Tali azioni implicano un’abilità cognitiva che consenta la selezione delle
pietre più adatte e una pianificazione. Servono una pietra da usare come
percussore, una superficie su cui lavorare e un’incudine su cui scheggiare il
materiale grezzo. Battere per spaccare è un’attività intenzionale e che
richiede abilità , e lo strumentario necessario è composto da vari arnesi.

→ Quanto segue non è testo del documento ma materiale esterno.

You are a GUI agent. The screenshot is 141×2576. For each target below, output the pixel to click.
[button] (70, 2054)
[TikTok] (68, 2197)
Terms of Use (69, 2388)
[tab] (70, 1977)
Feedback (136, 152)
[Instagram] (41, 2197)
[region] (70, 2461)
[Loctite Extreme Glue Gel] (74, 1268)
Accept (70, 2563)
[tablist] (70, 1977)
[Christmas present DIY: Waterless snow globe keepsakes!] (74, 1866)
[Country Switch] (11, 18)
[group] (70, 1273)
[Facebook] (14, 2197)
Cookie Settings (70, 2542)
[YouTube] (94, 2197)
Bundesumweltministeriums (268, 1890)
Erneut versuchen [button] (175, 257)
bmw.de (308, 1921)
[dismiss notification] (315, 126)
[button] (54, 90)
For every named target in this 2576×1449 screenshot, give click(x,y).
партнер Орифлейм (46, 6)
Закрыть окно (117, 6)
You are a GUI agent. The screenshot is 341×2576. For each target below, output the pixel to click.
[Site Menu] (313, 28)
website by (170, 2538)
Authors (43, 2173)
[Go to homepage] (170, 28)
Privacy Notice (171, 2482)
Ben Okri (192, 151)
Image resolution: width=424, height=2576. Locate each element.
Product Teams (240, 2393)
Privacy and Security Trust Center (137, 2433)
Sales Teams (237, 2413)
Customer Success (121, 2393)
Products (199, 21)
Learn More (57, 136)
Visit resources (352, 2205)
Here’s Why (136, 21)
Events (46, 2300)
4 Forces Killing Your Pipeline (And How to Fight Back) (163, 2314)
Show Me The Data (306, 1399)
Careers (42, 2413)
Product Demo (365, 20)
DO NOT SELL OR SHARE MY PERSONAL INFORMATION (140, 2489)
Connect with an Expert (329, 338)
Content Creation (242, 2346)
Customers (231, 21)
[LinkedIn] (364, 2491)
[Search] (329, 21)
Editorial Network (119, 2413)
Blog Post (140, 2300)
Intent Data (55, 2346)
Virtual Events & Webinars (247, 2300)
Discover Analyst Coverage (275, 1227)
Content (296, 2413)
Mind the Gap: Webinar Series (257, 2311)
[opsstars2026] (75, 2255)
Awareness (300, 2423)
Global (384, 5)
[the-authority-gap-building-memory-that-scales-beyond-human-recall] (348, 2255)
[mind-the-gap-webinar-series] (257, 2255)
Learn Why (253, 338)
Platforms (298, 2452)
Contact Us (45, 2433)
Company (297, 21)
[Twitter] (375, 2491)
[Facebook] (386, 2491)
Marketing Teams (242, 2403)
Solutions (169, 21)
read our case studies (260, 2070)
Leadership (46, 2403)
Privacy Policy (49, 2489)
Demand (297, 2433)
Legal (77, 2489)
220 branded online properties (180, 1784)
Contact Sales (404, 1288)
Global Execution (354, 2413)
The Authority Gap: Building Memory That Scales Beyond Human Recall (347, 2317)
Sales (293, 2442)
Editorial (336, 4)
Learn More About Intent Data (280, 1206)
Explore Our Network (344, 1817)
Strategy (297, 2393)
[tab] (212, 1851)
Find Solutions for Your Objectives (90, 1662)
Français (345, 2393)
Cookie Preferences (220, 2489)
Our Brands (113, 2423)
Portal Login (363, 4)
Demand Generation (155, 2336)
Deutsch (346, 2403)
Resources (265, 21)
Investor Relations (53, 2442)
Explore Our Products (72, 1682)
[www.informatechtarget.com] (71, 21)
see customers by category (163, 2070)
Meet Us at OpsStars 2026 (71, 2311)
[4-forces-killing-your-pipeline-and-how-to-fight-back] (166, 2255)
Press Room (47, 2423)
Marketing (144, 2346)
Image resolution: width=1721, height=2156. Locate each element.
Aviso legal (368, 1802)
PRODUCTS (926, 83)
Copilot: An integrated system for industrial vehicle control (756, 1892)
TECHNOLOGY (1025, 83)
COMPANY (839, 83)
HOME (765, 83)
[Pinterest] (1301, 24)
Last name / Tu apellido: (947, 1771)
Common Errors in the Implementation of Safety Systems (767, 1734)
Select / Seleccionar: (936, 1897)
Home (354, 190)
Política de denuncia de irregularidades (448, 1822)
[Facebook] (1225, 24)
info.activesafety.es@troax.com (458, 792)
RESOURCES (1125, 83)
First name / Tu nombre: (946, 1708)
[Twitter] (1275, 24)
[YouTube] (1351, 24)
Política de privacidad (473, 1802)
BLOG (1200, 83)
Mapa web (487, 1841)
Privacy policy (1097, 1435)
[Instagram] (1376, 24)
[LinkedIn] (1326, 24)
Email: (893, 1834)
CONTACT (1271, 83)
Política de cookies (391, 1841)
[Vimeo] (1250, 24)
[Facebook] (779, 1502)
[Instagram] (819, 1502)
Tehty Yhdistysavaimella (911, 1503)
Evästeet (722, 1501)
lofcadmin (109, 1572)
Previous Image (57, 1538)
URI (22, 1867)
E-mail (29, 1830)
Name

Alcuni sono robusti, come per esempio il chopper olduvaiano, che si ritiene
fosse utilizzato come testa d’ascia. Altri sono più leggeri: raschietti per
staccare la carne dalle pelli, pietre simili a scalpelli chiamate bulini e altri
utensili per intagliare il legno. Anche in questo caso, la varietà di attrezzi
presuppone la capacità cognitiva di distinguere gli strumenti adatti alle
differenti attività .
Homo habilis è tra i più antichi membri del lignaggio che abbiamo deciso
essere «umano» e l’utilizzo di utensili fa parte della definizione. Tuttavia, la
storia scientifica non avvalora questa linea di demarcazione artificiale:
l’Habilis non è stato il primo a diventare abile nella manipolazione. Un
migliaio di chilometri a nord di Olduvai, sulla riva occidentale del lago
Turkana, si trova Lomekwi, altra area cruciale del vivaio dei primi umani.
Nel 1998 qui è stato scoperto un esemplare ribattezzato Kenyanthropus
platyops, che più o meno significa «Uomo del Kenya dal volto piatto».3
La
sua appartenenza al gruppo delle prime grandi scimmie è piuttosto
controversa, e secondo alcuni è morfologicamente abbastanza simile
all’Australopithecus da far pensare che non si tratti di una specie distinta.
Non sono sicuro che la cosa importi poi così tanto, visto che le nostre
definizioni tassonomiche diventano confuse di fronte a queste arbitrarie linee
di demarcazione, e molte supposizioni vanno formulate sulla base del fatto
che gli esemplari sono rari: sono stati trovati frammenti di oltre 300 individui
austrolopitecini, ma un solo Kenyanthropus.